(Краткое задание 1):
Что, согласно фрагменту о Ньютоне и природе цвета, должен изучать физик по мнению Кеплера?
(Краткое задание 2):
Определите, соответствуют ли фрагменту о Ньютоне и природе цвета следующие утверждения. Для каждого ответьте «да» или «нет» и приведите решающие слова фрагмента в виде точной цитаты.
(a) Кеплер считал свет по существу бесцветным.
(b) Одноцветная часть радужной полоски, пропущенная через вторую призму, меняет свой цвет.
(c) Кеплер подробно объяснил, что такое цвет.
(Краткое задание 3):
Перепишите без изменений часть фрагмента о Ньютоне и природе цвета, начиная со слов «Решительный бой Ньютон» и продолжая до слов «сам разделял её.» включительно.

(Фрагмент текста):
_____

Решительный бой Ньютон дал учителям по вопросу цвета. Оба они внесли свою лепту в решение проблемы цвета. Кеплер до конца жизни пронёс убеждение в том, что свет, по существу, бесцветен. А то, что цвет одного предмета отличается от другого, – результат свойства самих предметов. Цвет дан телам от природы. Свет – одна ипостась. Цвет – другая. Что такое цвет, Кеплер объяснить не пытался. Это, считал он, дело философов. Физик же должен изучать свет как таковой, а о цвете он может даже не думать.
Ньютон знал точку зрения Кеплера. До своего опыта с призмой он, вероятно, и сам разделял её.
Разумеется, он не мог не интересоваться и мнением философов. А философы того времени со свойственной им расплывчатой терминологией говорили на этот счёт самые странные и неубедительные фразы. Например, что цвет – это нечто, сконцентрированное на поверхности непрозрачных тел. Что «он существует в предвидении, видим в потенции и становится видимым в действии внешнего света».
«Из всего этого едва можно понять, каким способом свет преломляется, почему цвета различны, в чём причина их появления…» – резонно замечает Ньютон.
«Учившие доселе о цветах, – констатирует он, – делали это на словах, как перипатетики, либо стремились исследовать природу их и причины, как эпикурейцы и другие, более новые авторы. Однако же, чтобы не излагать этой дурной философии, покажем, что такие рассуждения, как, например, у форм существуют другие формы и у качества – другие качества, глупы и смешны». И Ньютон ставит себе целью изучить оптические явления при помощи опытов и математики.
«Я не буду смешивать домыслов с достоверностью», – пишет он и многократно повторяет эту мысль.
Пропустив белый луч через призму и расщепив его на семь составляющих, он пропускает одноцветную часть радужной полоски через вторую призму. И видит, что цвет при этом не меняется, лишь изменяется направление луча. Вывод: не призма, не вещество создаёт цвета, раз они не способны изменить «простой цвет».
Он собирает воедино радужную полоску при помощи второй призмы и видит снова белый цвет. Значит, белый цвет состоит из смеси цветных лучей. Он может быть на них разложен призмой и снова получен из них.
Итак, свет и цвет – это две ипостаси, но иные, чем думал Кеплер. Цвет не порождается окрашенными телами. Как же установить его сущность?
Ньютон понимал, что ощущение различия цветов как-то связано со свойствами человеческого глаза. И он особенно внимательно вчитывался в места декартовых «Метеоров», где тот писал:
«Природа цвета заключается в том, что частицы тонкой материи, передающей действие света, стремятся с большей силой вращаться, чем двигаться по прямой линии: таким образом те, которые вращаются с гораздо большей силой, дают красный свет, а те, которые вращаются лишь немного слабее, дают желтый…»

_____

(Исходные данные):
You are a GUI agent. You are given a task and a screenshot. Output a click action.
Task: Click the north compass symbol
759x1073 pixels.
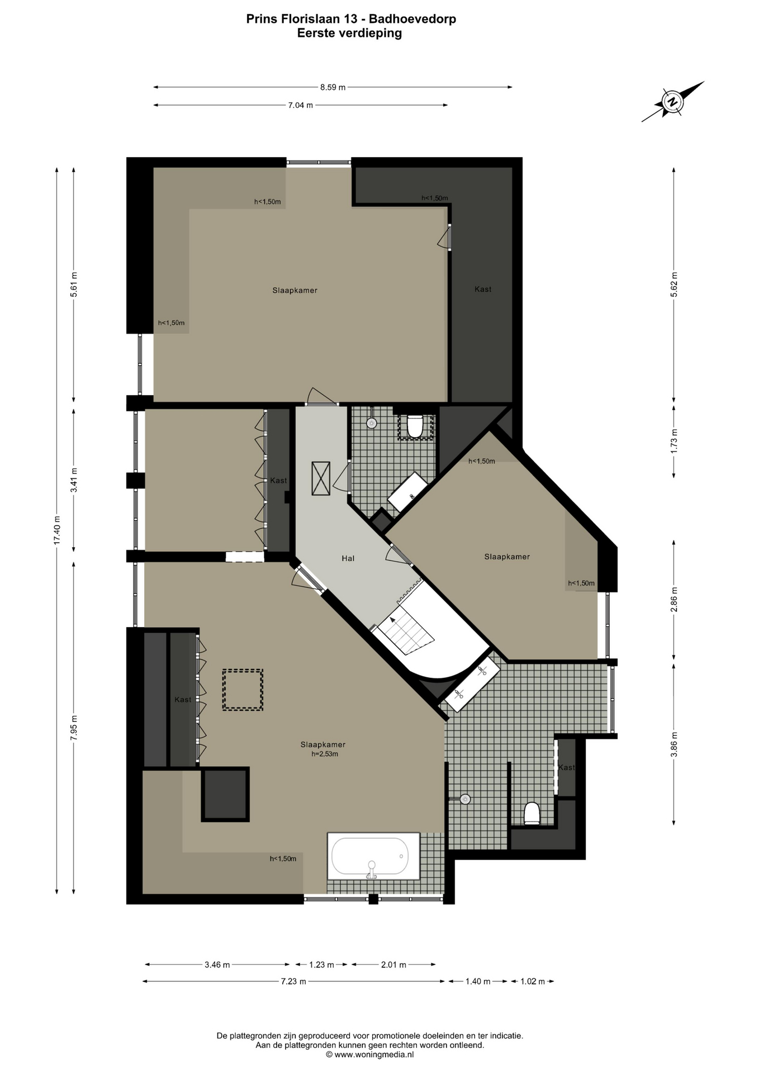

_____

(Полный ответ 1):
Свет как таковой, а о цвете он может даже не думать.

(Полный ответ 2):
(a) Да: «Кеплер до конца жизни пронёс убеждение в том, что свет, по существу, бесцветен».
(b) Нет: «цвет при этом не меняется, лишь изменяется направление луча».
(c) Нет: «Что такое цвет, Кеплер объяснить не пытался».

(Полный ответ 3):
Решительный бой Ньютон дал учителям по вопросу цвета. Оба они внесли свою лепту в решение проблемы цвета. Кеплер до конца жизни пронёс убеждение в том, что свет, по существу, бесцветен. А то, что цвет одного предмета отличается от другого, – результат свойства самих предметов. Цвет дан телам от природы. Свет – одна ипостась. Цвет – другая. Что такое цвет, Кеплер объяснить не пытался. Это, считал он, дело философов. Физик же должен изучать свет как таковой, а о цвете он может даже не думать.
Ньютон знал точку зрения Кеплера. До своего опыта с призмой он, вероятно, и сам разделял её.